My son asked point blank if he should work for NASA. He loves space stuff. I told him, also point blank, “No!” You will never have any ownership at such an organization. It will be fun, but then not yours anymore, you are reassigned, and finally you retire and lose your identity, your professional email address, most of your friends. Unless you become a consultant or contractor which many at retirement age do not have the energy to do, and besides its demeaning to take orders from people you used to give orders to. Ultimately the projects are canceled, no matter how successful. The entire Shuttle program is gone, despite the prestige it brought the US. Now the US is just another country that failed. I didn’t even like the Shuttle, but I recognized its value.
This was John Kennedy’s original aim for the Moon project, to increase the esteem of the US, and it worked, we won the Cold War. Now we are just another country that can fail or even disappear or descend into political chaos and hardly anyone cares, many glad to see us go. Why care? Family is most important right? How’s your family going to exist in one of the other countries? We came here from Europe for a reason that still exists. I considered moving to Russia in about 2012 when I married a Russian. I admired their collaboration with NASA and I felt free from some of the US cultural nonsense. Imagine the magnitude of that mistake had I done it!
What should be goals? You are free to have none or have silly ones in the US. However, natural selection will keep giving us people that have families, because we don’t live forever, not very long at all in fact, I’m 73, imagine that. I don’t really have the energy to program very much anymore. Very small programs that I make count for something like social sciences research in cooperation theory, game theory, effects of wealth in cooperation games. My AI programs are toys. Programming paradigms pass away too fast to keep doing it when you get older. You won’t believe me, but I’m writing from an age way past you, chances are.
So family first. I was god knows how late. Too much programming. Then I got into designing chips. It’s just like programming, just costs more. One day I had a herniated disk and could not sit at my desk, so I retired, then a heart attack from lack of exercise. It piles up on you. What goal is important enough to get up when you are hurting and pursue it. I’ll tell you. Survival of your family into the future. Nothing else matters. Your friends become the parents of your kids friends, even if you have nothing in common with them, because it helps your kid. This is weird. I don’t especially like human culture. But it’s much harder to change than various reformers and activists groups think, and that way lies social chaos and possible disintegration.
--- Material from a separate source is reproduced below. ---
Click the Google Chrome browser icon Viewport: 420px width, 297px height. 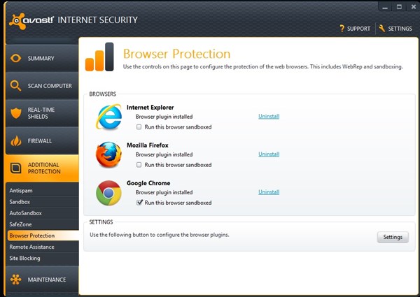click(109, 193)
But anyway, I decided that turning my interests in programming, math and physics toward the social sciences would in the long run help my son more, if I can make some tiny contribution to the field. More people need to so this, and to do it without just arguing from within the context of their own cultural bias. Human nature is not human. Simple mathematical entities running as programs have many of the same characteristics. Don’t believe me? Read this Wealth-relative effects in cooperation games—ScienceDirect . There is a simulation you can tweak and play with linked there.